Trump touted his ability to achieve a nuclear deal with the regime at a campaign-style rally in Michigan to cheers and chants of "Nobel! Nobel!"
The US leader has been eager to play up his role in achieving a breakthrough with Pyongyang through his "maximum pressure" campaign involving tough rhetoric, stronger sanctions and diplomatic efforts to further isolate the regime.
"Months ago, do you remember what they were saying? 'He's going to get us into nuclear war, they said,'" Trump told supporters in Washington Township, north of Detroit.
"No, strength is going to keep us out of nuclear war, not going to get us in!"
But Trump also sounded a note of caution, saying he was prepared to walk away if US demands for North Korea to relinquish its atomic arsenal were not met.
Trump held phone calls earlier Saturday with both Moon and Japan's Prime Minister Shinzo Abe, declaring "things are going very well", as CBS News reported that Mongolia and Singapore are the final two locations under consideration for his meeting with Kim.
Pyongyang has demanded as-yet-unspecified security guarantees to discuss its arsenal, but Kim could use the Trump meeting to agree on "the range of nuclear weapons and facilities to be dismantled and specific timeframe to do so", said Hong Min, an analyst at the Korea Institute for National Unification.
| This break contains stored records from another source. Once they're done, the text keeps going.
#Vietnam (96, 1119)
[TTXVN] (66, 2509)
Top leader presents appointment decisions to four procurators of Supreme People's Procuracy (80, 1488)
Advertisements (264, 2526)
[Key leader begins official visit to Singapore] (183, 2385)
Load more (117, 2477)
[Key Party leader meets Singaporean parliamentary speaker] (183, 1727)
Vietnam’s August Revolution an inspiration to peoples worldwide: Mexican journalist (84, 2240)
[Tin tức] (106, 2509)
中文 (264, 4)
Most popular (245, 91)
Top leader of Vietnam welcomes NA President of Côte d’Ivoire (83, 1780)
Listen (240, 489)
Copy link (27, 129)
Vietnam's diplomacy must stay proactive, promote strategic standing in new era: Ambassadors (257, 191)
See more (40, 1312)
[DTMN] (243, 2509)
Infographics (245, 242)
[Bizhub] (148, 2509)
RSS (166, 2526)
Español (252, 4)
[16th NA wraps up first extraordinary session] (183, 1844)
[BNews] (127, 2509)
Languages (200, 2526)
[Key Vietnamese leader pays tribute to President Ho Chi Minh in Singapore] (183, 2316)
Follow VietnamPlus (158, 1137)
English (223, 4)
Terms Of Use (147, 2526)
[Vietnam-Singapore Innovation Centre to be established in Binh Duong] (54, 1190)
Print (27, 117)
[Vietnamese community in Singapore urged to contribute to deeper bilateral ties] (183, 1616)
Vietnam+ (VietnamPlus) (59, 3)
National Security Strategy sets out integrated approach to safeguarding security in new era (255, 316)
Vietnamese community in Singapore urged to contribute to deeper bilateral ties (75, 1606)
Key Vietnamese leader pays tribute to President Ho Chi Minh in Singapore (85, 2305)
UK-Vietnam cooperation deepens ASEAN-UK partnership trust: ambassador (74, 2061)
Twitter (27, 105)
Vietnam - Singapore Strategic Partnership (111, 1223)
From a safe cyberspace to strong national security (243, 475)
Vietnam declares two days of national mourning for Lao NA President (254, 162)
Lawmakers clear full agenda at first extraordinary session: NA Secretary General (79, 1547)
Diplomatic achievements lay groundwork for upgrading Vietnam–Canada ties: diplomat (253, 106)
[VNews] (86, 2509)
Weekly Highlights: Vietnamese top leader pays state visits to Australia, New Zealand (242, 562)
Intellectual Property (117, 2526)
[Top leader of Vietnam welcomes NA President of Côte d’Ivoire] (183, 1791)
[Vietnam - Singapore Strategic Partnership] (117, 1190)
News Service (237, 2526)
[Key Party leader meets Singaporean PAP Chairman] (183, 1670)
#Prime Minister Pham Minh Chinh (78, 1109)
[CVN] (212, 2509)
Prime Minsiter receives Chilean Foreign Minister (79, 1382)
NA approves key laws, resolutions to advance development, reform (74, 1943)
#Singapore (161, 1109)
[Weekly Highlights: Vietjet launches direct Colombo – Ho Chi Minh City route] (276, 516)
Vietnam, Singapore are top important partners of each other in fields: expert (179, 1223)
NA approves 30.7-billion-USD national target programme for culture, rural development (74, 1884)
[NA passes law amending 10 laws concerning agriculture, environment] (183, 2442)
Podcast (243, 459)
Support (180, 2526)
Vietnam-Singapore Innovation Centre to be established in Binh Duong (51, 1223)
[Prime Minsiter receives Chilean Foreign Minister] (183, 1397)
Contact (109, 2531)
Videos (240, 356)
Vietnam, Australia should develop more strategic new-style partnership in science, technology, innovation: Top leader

But Kim's remark about his personal good intentions may be aimed at using Trump's "troubling tendency to take authoritarian rulers at their word," said Adam Mount, a senior fellow at the Federation of American Scientists in Washington.
Trump's new National Security Advisor, John Bolton, cited Libya's decision to give up its nuclear programme as a model for North Korea.
"We have very much in mind the Libya model from 2003, 2004," Bolton told Fox News Sunday.
Kim and Moon said at their summit that they had a "common goal of realising, through complete denuclearisation, a nuclear-free Korean Peninsula."
But the phrase is a diplomatic euphemism open to interpretation on both sides.
Pyongyang has long wanted to see an end to the US military presence and nuclear umbrella over the South, but it invaded its neighbour in 1950 and is the only one of the two Koreas to possess nuclear weapons.
The two leaders also pledged in a joint statement to formally end the Korean War, which ceased in 1953 with an armistice rather than a peace treaty.
And in another conciliatory gesture, Kim said he would move North Korea's clocks 30 minutes forward to unify with the South's time zone, Seoul said Sunday. Pyongyang changed its standard time to half an hour behind the South in 2015.